28 Ephesians 5:22 and 1 Corinthians 14:35.

29 From the morning prayer service in Isaac Leeser, ed. The Book of Daily Prayers for Every Day in the Year (Philadelphia, 1848), 7.

30 See note at 25 March 1888 in same volume.

31 Legal commentators William Blackstone, Joseph Story, and James Kent.

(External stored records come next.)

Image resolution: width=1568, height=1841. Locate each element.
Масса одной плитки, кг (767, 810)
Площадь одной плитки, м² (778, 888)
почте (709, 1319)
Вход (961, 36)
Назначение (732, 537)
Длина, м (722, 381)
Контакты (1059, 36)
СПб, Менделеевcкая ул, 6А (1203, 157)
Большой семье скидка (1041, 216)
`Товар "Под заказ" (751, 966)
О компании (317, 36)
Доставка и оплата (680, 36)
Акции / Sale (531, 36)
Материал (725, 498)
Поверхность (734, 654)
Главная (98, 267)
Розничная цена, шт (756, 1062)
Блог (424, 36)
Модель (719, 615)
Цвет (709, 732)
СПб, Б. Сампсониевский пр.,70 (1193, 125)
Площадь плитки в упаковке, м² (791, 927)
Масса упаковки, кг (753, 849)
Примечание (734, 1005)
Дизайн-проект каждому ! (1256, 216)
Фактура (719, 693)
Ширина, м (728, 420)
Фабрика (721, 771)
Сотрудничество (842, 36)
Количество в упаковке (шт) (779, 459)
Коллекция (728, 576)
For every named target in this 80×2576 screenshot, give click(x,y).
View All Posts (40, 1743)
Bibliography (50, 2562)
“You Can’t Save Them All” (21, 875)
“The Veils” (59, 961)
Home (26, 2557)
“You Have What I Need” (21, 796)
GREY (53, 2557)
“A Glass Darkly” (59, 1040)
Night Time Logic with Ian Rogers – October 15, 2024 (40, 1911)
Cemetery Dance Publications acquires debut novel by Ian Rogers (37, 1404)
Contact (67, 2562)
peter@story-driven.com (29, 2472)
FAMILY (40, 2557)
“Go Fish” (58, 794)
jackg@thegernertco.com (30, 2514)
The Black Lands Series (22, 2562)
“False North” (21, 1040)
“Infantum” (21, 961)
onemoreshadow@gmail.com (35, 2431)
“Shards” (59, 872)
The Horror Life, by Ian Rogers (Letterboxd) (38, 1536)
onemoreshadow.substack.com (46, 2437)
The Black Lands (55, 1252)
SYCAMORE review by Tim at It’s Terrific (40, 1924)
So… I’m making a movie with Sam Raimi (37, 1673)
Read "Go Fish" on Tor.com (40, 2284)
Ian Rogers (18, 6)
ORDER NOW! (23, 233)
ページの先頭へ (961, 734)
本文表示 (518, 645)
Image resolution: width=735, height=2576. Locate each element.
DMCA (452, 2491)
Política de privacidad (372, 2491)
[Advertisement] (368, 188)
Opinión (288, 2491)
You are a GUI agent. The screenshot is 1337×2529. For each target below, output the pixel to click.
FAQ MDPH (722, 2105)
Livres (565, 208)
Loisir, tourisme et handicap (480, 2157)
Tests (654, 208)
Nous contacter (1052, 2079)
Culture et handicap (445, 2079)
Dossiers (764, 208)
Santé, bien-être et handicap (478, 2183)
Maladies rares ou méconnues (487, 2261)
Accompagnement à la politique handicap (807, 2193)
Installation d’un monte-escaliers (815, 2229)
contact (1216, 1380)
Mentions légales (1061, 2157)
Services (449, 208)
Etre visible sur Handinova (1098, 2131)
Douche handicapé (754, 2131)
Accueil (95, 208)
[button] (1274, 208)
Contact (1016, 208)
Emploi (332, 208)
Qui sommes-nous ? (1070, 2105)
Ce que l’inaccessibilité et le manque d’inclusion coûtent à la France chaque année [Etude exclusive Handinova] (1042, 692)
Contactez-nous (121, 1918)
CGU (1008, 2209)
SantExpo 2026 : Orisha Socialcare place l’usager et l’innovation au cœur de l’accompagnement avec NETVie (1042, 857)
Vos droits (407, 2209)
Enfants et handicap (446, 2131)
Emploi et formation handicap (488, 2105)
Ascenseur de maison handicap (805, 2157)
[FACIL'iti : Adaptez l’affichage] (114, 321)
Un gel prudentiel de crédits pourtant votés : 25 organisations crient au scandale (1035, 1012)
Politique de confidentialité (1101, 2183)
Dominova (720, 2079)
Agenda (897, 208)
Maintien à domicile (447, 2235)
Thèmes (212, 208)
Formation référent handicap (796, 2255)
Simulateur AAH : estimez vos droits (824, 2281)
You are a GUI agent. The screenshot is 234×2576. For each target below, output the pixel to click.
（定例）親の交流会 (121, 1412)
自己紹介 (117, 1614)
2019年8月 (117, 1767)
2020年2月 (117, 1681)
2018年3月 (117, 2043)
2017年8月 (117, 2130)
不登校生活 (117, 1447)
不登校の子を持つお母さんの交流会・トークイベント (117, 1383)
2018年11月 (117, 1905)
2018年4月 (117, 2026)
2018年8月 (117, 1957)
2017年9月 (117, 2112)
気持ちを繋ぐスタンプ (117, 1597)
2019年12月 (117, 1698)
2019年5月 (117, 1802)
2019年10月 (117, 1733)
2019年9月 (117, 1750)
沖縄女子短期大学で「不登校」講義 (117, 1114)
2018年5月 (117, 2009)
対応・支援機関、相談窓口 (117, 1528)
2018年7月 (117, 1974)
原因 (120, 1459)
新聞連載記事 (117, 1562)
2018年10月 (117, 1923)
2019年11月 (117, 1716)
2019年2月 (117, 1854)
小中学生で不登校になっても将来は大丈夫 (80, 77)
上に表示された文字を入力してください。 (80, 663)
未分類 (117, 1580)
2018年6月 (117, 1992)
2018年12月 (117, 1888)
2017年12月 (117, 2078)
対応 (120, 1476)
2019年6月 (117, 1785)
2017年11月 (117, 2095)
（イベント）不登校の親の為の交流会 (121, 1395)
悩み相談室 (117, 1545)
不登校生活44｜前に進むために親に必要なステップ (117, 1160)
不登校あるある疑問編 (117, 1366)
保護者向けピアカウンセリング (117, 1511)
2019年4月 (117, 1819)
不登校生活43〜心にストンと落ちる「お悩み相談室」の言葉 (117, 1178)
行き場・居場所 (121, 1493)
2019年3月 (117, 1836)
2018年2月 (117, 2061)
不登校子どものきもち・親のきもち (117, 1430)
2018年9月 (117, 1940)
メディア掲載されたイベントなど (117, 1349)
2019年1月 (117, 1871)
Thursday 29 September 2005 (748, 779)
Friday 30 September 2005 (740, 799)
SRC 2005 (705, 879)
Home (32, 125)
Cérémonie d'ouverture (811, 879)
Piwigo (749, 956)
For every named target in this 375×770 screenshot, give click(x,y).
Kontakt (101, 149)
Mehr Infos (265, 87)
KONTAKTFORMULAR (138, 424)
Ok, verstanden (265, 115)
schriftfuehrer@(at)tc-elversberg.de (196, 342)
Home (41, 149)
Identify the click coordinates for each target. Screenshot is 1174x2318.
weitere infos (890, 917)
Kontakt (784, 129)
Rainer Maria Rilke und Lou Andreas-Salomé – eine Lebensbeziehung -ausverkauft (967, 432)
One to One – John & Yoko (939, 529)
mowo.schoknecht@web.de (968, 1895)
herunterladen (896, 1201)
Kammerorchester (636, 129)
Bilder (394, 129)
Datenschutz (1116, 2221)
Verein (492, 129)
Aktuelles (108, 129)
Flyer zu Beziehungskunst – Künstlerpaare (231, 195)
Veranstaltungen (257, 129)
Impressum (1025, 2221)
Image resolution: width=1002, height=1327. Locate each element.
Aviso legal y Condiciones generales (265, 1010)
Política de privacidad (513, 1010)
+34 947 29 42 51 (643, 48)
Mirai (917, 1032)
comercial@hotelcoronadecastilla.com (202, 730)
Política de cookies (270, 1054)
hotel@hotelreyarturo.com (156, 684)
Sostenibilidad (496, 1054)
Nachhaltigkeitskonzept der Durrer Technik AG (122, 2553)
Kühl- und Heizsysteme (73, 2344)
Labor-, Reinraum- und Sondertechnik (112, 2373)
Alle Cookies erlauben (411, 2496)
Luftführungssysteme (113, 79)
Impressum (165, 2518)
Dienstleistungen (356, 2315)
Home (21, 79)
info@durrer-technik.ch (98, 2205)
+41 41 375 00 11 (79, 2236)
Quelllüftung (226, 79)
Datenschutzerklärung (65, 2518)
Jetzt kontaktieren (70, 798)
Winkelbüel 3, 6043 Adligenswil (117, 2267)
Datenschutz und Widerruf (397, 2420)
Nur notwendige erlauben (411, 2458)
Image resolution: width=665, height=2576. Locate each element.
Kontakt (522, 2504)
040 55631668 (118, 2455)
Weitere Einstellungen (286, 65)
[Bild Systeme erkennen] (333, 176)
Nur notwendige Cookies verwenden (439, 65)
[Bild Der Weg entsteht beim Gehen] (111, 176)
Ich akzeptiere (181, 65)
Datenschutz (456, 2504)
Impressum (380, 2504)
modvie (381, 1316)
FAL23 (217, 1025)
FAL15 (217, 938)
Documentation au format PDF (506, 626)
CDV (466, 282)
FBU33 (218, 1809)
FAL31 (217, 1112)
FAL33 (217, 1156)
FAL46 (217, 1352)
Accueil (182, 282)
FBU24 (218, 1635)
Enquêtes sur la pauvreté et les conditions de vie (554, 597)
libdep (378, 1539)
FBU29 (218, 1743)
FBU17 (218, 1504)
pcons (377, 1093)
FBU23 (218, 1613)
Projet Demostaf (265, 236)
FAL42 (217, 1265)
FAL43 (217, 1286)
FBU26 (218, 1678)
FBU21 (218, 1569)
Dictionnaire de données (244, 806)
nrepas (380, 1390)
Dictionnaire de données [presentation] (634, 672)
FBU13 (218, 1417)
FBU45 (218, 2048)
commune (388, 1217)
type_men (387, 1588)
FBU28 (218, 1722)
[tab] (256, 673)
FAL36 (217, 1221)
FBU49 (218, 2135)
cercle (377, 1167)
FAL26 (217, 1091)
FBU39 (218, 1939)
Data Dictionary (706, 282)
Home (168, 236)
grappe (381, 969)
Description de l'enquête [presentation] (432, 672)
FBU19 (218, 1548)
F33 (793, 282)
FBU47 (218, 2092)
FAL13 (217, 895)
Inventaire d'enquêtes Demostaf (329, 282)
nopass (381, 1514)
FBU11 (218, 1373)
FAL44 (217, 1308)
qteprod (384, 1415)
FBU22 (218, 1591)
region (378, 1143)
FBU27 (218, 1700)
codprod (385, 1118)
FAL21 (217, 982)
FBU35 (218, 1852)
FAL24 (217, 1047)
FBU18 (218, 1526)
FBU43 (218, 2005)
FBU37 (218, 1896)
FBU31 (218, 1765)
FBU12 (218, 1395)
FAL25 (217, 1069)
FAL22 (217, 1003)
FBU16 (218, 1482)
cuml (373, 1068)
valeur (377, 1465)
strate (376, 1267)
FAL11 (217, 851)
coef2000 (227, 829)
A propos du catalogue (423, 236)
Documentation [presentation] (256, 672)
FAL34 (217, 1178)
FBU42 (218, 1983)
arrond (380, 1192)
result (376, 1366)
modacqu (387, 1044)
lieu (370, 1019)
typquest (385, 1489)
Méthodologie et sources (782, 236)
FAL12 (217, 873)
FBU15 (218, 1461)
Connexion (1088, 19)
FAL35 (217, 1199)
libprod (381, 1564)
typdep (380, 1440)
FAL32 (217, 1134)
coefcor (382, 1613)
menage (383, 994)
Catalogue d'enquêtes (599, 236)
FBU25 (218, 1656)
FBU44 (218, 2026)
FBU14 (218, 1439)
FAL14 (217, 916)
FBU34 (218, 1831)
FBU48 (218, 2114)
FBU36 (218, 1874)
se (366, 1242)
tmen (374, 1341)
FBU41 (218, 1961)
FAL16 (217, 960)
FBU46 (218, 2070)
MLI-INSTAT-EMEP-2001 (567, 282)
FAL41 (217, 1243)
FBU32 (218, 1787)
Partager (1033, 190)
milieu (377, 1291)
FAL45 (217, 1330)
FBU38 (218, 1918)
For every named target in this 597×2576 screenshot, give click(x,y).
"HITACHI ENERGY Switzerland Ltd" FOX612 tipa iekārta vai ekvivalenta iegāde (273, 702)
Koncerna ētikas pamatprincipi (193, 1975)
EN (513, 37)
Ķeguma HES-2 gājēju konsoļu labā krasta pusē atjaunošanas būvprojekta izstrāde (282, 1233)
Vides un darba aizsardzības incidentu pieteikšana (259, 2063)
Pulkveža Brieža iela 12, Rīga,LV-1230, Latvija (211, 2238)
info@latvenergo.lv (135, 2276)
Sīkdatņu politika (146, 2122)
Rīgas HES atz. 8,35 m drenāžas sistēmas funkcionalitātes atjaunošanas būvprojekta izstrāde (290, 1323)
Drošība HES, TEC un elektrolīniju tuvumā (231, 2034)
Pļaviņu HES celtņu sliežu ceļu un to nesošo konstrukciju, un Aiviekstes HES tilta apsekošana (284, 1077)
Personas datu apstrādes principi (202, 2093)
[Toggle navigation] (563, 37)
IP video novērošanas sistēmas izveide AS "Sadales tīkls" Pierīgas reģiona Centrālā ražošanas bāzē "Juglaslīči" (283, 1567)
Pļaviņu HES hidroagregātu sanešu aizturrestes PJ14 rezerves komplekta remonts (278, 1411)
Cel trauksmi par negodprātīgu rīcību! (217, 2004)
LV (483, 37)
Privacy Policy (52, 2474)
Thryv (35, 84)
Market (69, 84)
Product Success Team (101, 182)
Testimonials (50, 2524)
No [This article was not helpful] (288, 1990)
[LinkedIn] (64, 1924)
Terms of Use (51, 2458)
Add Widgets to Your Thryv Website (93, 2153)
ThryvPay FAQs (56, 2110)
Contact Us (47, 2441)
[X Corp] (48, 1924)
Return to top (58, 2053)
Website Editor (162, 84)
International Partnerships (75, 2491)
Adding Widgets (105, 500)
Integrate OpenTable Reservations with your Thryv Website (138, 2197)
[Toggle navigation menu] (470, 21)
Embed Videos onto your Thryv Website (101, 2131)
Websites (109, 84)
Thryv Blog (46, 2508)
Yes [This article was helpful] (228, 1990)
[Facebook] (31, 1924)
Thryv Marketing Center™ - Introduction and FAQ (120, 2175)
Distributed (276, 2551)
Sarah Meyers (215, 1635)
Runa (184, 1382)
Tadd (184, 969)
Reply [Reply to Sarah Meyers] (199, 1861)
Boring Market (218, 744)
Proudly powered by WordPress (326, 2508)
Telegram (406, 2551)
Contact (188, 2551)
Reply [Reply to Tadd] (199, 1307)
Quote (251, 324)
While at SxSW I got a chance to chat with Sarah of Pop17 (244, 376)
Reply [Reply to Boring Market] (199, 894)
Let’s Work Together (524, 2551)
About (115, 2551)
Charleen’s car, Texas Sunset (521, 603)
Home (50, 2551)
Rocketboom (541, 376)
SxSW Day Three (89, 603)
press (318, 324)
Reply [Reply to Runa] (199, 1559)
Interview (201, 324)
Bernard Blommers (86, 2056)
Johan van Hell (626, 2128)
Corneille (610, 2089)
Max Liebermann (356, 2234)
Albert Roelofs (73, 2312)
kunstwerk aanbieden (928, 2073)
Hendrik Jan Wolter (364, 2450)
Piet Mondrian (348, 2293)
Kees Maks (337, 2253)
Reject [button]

32 In the last three decades of the nineteenth century, leaders in most Protestant denominations faced challenges to men's monopoly of the governance and teaching in institutions with large and active female memberships. The debates, votes, and dissension over ordination, licensing, public prayer, and roles in governance were widely reported in the newspapers. Students of the phenomenon usually write sectarian accounts without the ecumenical (and historical) perspective Stanton employed in this speech. The Methodist Episcopal church drew particular attention among organized women, in part because the chief defenders of its patriarchal leadership, like J. M. Buckley, were colorful celebrities; in part because its putative democratic structure with elected lay delegates exposed it to political argument; and in part because it was the dominant church in the Woman's Christian Temperance Union. Frances Willard mobilized her sizeable forces on the issue of equality in her own church. Stanton's list of notable moments in this history is idiosyncratic and difficult to date. (Kathi Kern, Mrs. Stanton's Bible [Ithaca, N.Y., 2001], 248 n.14; Lois A. Boyd and R. Douglas Brackenridge, Presbyterian Women in America: Two Centuries of a Quest for Status [Westport, Conn., 1983]; Hilah F. Thomas and Rosemary Skinner Keller, eds., Women in New Worlds: Historical Perspectives on the Wesleyan Tradition [Nashville, Tenn., 1981]; Richard L. Greaves, ed., Triumph over Silence: Women in Protestant History [Westport, Conn., 1985]; Los Angeles Times, 17 May 1895.)